The Horror Honeys: Hardcover Honey's Book of the Week!

Hardcover Honey's Book of the Week!

On the Lips of Children – Mark Matthews

I'll be honest – I don't really use my Kindle much.  I far prefer the creak of a binding, the smell and texture of paper, being able to easily flip back and refer to something I thought I noticed earlier.  But for better or worse, e-books are here to stay, and and even your Hardcover Honey is forced into the digital world from time to time.  Such is the case with Mark Matthews' “On the Lips of Children”, which I read recently in one short burst on my Kindle, and for the most part, enjoyed.  

The book clocks in at a tight 150 pages and no time is wasted, as it kicks off with an especially gory prologue in a horrific underground cave off created by the collapse of a drug-smuggling tunnel.  Ever since the ever-popular sixth-grade spelunking trip (what, you didn't go on one of those?) caves have held a certain fascination for me, so I was intrigued at once.  Trapped in this hellish atmosphere are Lupita and her husband Dante, who are starving, dusty, wasting away.  Worse still, they are accompanied by their twin children, referred to only as Q (the boy) and T (the girl).  Lupita considers smashing T and Q's skulls in to give them a quick death instead of watching them wither and die, but when Dante stabs someone else who is also trapped with them, Lupita finds a new and horrible way to feed her babies.
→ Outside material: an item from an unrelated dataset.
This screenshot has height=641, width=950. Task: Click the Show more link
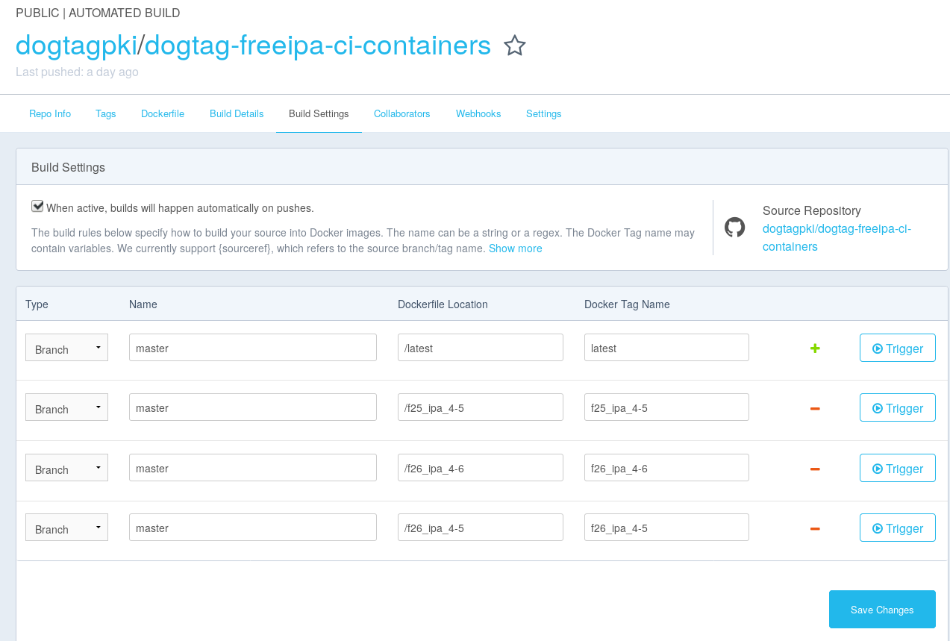pyautogui.click(x=515, y=248)
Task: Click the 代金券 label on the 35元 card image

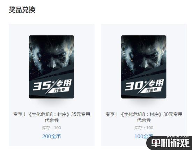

Smash cut to five years later and we are dropped into the story of tattoo artist and aspiring marathoner Macon, who is visiting California with his girlfriend, serious runner Erin, and their angelic daughter Lyric.  Macon is in town to run the San Diego Marathon, which he hopes will prove his worth to Erin and convince her to accept his proposal of marriage after he crosses the finish line.  When Macon heads out for a warm-up run, things go wrong fast as he encounters a group of homeless men who steer him towards the bloodthirsty cave family from the prologue - T & Q are still around and are beyond feral at this point.  When Erin and Lyric go out several hours later on the same path, expecting to catch Macon on his way back, things go even worse.

There was a lot to like about this book – the story was original, the characters fully fleshed out (haha, fleshed out, I assure you this will be funnier once you've read it), the action sequences vivid, and the horror all-too-convincing.  Unfortunately, I am not the best reader for this particular tale, since cannibalism is absolutely the one thing I can't handle in my horror entertainment.  So asking me to read and rate this one would be like asking our Revenge Honey to watch some sort of animal torture – she will gladly watch every slasher movie known to man, but throw in a helpless puppy getting kicked and she is DONE.  Only my abiding love for Guy Pearce made me eventually see “Ravenous” and even then, I could feel the bile rising up in the back of my throat.  By that measure, “On the Lips of Children” worked for me.  I just wish the cave-dwellers had been some other sort of creatures!!


The Verdict: Three gross disgusting sinewy bookworms out of Five for this one.